§ SELECTED EXCERPT
▼

The Deadly Assassin (TV story)
Synopsis
"Through the millennia, the Time Lords of Gallifrey led a life of peace and ordered calm, protected against all threats from lesser civilisations by their great power. But this was to change. Suddenly and terribly, the Time Lords faced the most dangerous crisis in their long history…"
Plot
Whilst at the controls of the TARDIS, the Doctor has a premonition of the assassination of the Lord President of the Time Lords within the Panopticon on Gallifrey. And the assassin appears to be...the Doctor himself. Shocked, he staggers around the console room and collapses to the floor.
The Doctor arrives on Gallifrey, where he is accused of the assassination of the Time Lord President. Investigating with the aid of Co-ordinator Engin and Castellan Spandrell, he discovers that this is part of a plot hatched by his old adversary the Master.
Having used up all twelve of his regenerations, the Master is now a wizened husk. He is seeking to control the presidency in order to obtain the official regalia, the Sash and Rod of Rassilon, which are really keys to the Eye of Harmony, the source of all the Time Lords' power.
The Doctor links his mind to the Amplified Panatropic Computer Net, containing the accumulated wisdom of the Time Lords, in the hope of tracking the Master down. In the virtual reality of the Matrix, he finds himself in a life-or-death struggle with a hooded opponent. The Doctor proves the stronger and his opponent is revealed as Chancellor Goth, the leading presidential candidate, whom the Master has been using as a puppet. Following his defeat by the Doctor, Goth dies.

▲

§ RAW RECORDS
▼

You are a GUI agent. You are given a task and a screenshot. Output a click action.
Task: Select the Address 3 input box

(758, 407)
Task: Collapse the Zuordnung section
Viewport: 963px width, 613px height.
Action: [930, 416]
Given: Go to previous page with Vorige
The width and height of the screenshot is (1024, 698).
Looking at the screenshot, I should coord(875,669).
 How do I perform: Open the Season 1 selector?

▲

§ YOUR TASKS
1. Answer these questions from the Deadly Assassin summary:
(a) Who helps the Doctor investigate on Gallifrey?
(b) What are the Sash and Rod of Rassilon really?
(c) Who is the hooded opponent revealed to be?
2. Express as a numbered list the lines of the listing starting at the line that contains "Given: Go to previous page with Vorige" and ending at the end of the listing.
The Deadly Assassin summary and the listing are separate, unrelated material.

§ SOLUTION LIST
1.
(a) Co-ordinator Engin and Castellan Spandrell.
(b) Keys to the Eye of Harmony.
(c) Chancellor Goth.

2.
1. Given: Go to previous page with Vorige
2. The width and height of the screenshot is (1024, 698).
3. Looking at the screenshot, I should coord(875,669).
4.  How do I perform: Open the Season 1 selector?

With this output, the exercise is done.